Source data Block Start

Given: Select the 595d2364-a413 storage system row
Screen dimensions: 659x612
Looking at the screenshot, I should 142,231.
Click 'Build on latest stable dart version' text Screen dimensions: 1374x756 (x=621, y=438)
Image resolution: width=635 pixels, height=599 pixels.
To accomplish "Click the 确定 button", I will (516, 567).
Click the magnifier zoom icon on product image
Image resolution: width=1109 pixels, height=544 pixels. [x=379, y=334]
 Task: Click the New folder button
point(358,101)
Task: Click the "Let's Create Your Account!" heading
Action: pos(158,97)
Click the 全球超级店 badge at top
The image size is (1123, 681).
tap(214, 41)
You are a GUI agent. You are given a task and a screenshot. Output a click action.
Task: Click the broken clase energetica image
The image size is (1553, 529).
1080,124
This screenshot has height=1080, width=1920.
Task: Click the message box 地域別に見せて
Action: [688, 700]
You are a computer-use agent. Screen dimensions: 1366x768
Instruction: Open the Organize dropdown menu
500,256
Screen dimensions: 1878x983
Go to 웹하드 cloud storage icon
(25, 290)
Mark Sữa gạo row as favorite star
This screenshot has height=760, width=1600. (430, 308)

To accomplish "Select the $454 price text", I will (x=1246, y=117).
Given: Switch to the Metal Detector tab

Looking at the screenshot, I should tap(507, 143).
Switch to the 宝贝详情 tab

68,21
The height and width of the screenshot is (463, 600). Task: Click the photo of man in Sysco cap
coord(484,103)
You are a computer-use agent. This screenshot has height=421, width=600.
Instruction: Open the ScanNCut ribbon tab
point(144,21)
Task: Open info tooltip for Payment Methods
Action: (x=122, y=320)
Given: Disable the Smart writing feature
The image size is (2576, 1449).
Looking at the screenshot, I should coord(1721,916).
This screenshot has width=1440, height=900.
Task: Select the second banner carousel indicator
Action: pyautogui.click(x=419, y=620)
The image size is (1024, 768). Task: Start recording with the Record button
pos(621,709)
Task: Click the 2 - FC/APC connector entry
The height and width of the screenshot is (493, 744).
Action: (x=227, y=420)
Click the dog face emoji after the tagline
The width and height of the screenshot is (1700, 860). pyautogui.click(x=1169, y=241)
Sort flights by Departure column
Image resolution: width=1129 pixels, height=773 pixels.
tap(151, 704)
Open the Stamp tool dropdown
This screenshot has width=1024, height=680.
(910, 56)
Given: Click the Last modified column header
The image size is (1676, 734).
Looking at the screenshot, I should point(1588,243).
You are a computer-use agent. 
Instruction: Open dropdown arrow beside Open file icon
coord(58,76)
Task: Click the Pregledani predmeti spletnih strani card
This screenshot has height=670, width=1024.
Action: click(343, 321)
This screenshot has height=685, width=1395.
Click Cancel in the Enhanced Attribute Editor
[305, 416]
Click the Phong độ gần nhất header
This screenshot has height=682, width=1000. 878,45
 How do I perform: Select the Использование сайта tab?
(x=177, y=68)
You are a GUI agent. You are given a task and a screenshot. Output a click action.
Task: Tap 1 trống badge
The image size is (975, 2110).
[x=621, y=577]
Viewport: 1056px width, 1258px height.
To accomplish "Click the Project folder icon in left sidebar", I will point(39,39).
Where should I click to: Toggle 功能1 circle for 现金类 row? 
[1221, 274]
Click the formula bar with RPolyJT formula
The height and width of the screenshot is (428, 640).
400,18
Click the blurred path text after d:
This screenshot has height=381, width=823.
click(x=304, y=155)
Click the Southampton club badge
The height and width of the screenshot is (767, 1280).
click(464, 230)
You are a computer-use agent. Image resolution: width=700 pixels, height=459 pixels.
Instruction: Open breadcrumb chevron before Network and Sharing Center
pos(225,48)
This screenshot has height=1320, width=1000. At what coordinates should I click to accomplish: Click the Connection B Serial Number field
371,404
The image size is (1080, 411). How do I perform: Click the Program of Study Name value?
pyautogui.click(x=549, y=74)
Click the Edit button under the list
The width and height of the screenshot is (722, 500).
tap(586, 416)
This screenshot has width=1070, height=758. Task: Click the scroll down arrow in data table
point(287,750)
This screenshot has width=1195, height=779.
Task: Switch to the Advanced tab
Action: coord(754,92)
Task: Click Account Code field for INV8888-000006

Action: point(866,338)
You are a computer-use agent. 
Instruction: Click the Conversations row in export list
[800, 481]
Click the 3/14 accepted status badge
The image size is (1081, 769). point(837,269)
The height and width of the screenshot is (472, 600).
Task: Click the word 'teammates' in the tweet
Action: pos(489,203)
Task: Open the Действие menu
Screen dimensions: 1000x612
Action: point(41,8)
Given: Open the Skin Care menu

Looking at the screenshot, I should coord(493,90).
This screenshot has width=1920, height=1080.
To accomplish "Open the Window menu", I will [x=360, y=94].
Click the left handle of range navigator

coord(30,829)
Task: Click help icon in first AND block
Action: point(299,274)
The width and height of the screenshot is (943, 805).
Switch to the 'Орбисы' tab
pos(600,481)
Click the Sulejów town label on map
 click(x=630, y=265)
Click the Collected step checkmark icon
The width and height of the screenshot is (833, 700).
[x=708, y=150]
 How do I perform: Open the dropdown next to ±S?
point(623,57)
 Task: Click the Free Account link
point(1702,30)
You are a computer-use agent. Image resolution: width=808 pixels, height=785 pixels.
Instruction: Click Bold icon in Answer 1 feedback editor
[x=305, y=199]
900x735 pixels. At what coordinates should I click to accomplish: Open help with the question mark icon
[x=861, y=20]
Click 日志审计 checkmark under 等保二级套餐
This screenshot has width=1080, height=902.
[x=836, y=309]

Source data Block End

#### [Action item]
Transcribe, exactly and completely, all of the entries.

#### [Your response]
Given: Select the 595d2364-a413 storage system row
Screen dimensions: 659x612
Looking at the screenshot, I should 142,231.
Click 'Build on latest stable dart version' text Screen dimensions: 1374x756 (x=621, y=438)
Image resolution: width=635 pixels, height=599 pixels.
To accomplish "Click the 确定 button", I will (516, 567).
Click the magnifier zoom icon on product image
Image resolution: width=1109 pixels, height=544 pixels. [x=379, y=334]
 Task: Click the New folder button
point(358,101)
Task: Click the "Let's Create Your Account!" heading
Action: pos(158,97)
Click the 全球超级店 badge at top
The image size is (1123, 681).
tap(214, 41)
You are a GUI agent. You are given a task and a screenshot. Output a click action.
Task: Click the broken clase energetica image
The image size is (1553, 529).
1080,124
This screenshot has height=1080, width=1920.
Task: Click the message box 地域別に見せて
Action: [688, 700]
You are a computer-use agent. Screen dimensions: 1366x768
Instruction: Open the Organize dropdown menu
500,256
Screen dimensions: 1878x983
Go to 웹하드 cloud storage icon
(25, 290)
Mark Sữa gạo row as favorite star
This screenshot has height=760, width=1600. (430, 308)

To accomplish "Select the $454 price text", I will (x=1246, y=117).
Given: Switch to the Metal Detector tab

Looking at the screenshot, I should tap(507, 143).
Switch to the 宝贝详情 tab

68,21
The height and width of the screenshot is (463, 600). Task: Click the photo of man in Sysco cap
coord(484,103)
You are a computer-use agent. This screenshot has height=421, width=600.
Instruction: Open the ScanNCut ribbon tab
point(144,21)
Task: Open info tooltip for Payment Methods
Action: (x=122, y=320)
Given: Disable the Smart writing feature
The image size is (2576, 1449).
Looking at the screenshot, I should coord(1721,916).
This screenshot has width=1440, height=900.
Task: Select the second banner carousel indicator
Action: pyautogui.click(x=419, y=620)
The image size is (1024, 768). Task: Start recording with the Record button
pos(621,709)
Task: Click the 2 - FC/APC connector entry
The height and width of the screenshot is (493, 744).
Action: (x=227, y=420)
Click the dog face emoji after the tagline
The width and height of the screenshot is (1700, 860). pyautogui.click(x=1169, y=241)
Sort flights by Departure column
Image resolution: width=1129 pixels, height=773 pixels.
tap(151, 704)
Open the Stamp tool dropdown
This screenshot has width=1024, height=680.
(910, 56)
Given: Click the Last modified column header
The image size is (1676, 734).
Looking at the screenshot, I should point(1588,243).
You are a computer-use agent. 
Instruction: Open dropdown arrow beside Open file icon
coord(58,76)
Task: Click the Pregledani predmeti spletnih strani card
This screenshot has height=670, width=1024.
Action: click(343, 321)
This screenshot has height=685, width=1395.
Click Cancel in the Enhanced Attribute Editor
[305, 416]
Click the Phong độ gần nhất header
This screenshot has height=682, width=1000. 878,45
 How do I perform: Select the Использование сайта tab?
(x=177, y=68)
You are a GUI agent. You are given a task and a screenshot. Output a click action.
Task: Tap 1 trống badge
The image size is (975, 2110).
[x=621, y=577]
Viewport: 1056px width, 1258px height.
To accomplish "Click the Project folder icon in left sidebar", I will point(39,39).
Where should I click to: Toggle 功能1 circle for 现金类 row? 
[1221, 274]
Click the formula bar with RPolyJT formula
The height and width of the screenshot is (428, 640).
400,18
Click the blurred path text after d:
This screenshot has height=381, width=823.
click(x=304, y=155)
Click the Southampton club badge
The height and width of the screenshot is (767, 1280).
click(464, 230)
You are a computer-use agent. Image resolution: width=700 pixels, height=459 pixels.
Instruction: Open breadcrumb chevron before Network and Sharing Center
pos(225,48)
This screenshot has height=1320, width=1000. At what coordinates should I click to accomplish: Click the Connection B Serial Number field
371,404
The image size is (1080, 411). How do I perform: Click the Program of Study Name value?
pyautogui.click(x=549, y=74)
Click the Edit button under the list
The width and height of the screenshot is (722, 500).
tap(586, 416)
This screenshot has width=1070, height=758. Task: Click the scroll down arrow in data table
point(287,750)
This screenshot has width=1195, height=779.
Task: Switch to the Advanced tab
Action: coord(754,92)
Task: Click Account Code field for INV8888-000006

Action: point(866,338)
You are a computer-use agent. 
Instruction: Click the Conversations row in export list
[800, 481]
Click the 3/14 accepted status badge
The image size is (1081, 769). point(837,269)
The height and width of the screenshot is (472, 600).
Task: Click the word 'teammates' in the tweet
Action: pos(489,203)
Task: Open the Действие menu
Screen dimensions: 1000x612
Action: point(41,8)
Given: Open the Skin Care menu

Looking at the screenshot, I should coord(493,90).
This screenshot has width=1920, height=1080.
To accomplish "Open the Window menu", I will [x=360, y=94].
Click the left handle of range navigator

coord(30,829)
Task: Click help icon in first AND block
Action: point(299,274)
The width and height of the screenshot is (943, 805).
Switch to the 'Орбисы' tab
pos(600,481)
Click the Sulejów town label on map
 click(x=630, y=265)
Click the Collected step checkmark icon
The width and height of the screenshot is (833, 700).
[x=708, y=150]
 How do I perform: Open the dropdown next to ±S?
point(623,57)
 Task: Click the Free Account link
point(1702,30)
You are a computer-use agent. Image resolution: width=808 pixels, height=785 pixels.
Instruction: Click Bold icon in Answer 1 feedback editor
[x=305, y=199]
900x735 pixels. At what coordinates should I click to accomplish: Open help with the question mark icon
[x=861, y=20]
Click 日志审计 checkmark under 等保二级套餐
This screenshot has width=1080, height=902.
[x=836, y=309]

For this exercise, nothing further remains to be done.